• [EXERCISE GOAL] Lines from the one containing "You are a computer-use" through the end of the material below should be given again exactly, with no others.

• [DATA TO EXAMINE]
==============================
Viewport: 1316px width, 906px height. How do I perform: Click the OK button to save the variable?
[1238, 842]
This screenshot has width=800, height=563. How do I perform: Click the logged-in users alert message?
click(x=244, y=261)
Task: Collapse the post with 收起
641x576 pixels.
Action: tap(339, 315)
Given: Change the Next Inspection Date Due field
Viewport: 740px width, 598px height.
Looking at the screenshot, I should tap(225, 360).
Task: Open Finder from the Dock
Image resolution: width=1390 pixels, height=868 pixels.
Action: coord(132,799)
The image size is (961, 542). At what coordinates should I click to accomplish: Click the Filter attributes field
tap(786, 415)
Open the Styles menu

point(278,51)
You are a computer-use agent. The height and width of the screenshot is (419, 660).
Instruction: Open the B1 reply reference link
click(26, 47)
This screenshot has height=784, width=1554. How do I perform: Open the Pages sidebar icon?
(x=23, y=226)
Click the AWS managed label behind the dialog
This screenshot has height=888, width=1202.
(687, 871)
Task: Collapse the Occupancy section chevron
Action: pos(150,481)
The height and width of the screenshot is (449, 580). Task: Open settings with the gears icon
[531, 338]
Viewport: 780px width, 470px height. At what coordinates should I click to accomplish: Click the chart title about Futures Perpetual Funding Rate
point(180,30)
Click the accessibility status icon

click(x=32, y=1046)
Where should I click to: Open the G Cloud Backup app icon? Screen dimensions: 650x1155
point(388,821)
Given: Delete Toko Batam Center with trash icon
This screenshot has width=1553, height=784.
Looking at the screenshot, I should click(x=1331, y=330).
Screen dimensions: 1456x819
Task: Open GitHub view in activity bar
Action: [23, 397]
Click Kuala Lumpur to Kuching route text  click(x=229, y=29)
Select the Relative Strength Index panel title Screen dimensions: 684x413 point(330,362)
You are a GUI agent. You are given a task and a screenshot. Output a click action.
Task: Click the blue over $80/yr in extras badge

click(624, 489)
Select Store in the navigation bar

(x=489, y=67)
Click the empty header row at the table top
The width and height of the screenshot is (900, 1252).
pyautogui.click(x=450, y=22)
==============================
• [YOUR SOLUTION]
You are a computer-use agent. The height and width of the screenshot is (419, 660).
Instruction: Open the B1 reply reference link
click(26, 47)
This screenshot has height=784, width=1554. How do I perform: Open the Pages sidebar icon?
(x=23, y=226)
Click the AWS managed label behind the dialog
This screenshot has height=888, width=1202.
(687, 871)
Task: Collapse the Occupancy section chevron
Action: pos(150,481)
The height and width of the screenshot is (449, 580). Task: Open settings with the gears icon
[531, 338]
Viewport: 780px width, 470px height. At what coordinates should I click to accomplish: Click the chart title about Futures Perpetual Funding Rate
point(180,30)
Click the accessibility status icon

click(x=32, y=1046)
Where should I click to: Open the G Cloud Backup app icon? Screen dimensions: 650x1155
point(388,821)
Given: Delete Toko Batam Center with trash icon
This screenshot has width=1553, height=784.
Looking at the screenshot, I should click(x=1331, y=330).
Screen dimensions: 1456x819
Task: Open GitHub view in activity bar
Action: [23, 397]
Click Kuala Lumpur to Kuching route text  click(x=229, y=29)
Select the Relative Strength Index panel title Screen dimensions: 684x413 point(330,362)
You are a GUI agent. You are given a task and a screenshot. Output a click action.
Task: Click the blue over $80/yr in extras badge

click(624, 489)
Select Store in the navigation bar

(x=489, y=67)
Click the empty header row at the table top
The width and height of the screenshot is (900, 1252).
pyautogui.click(x=450, y=22)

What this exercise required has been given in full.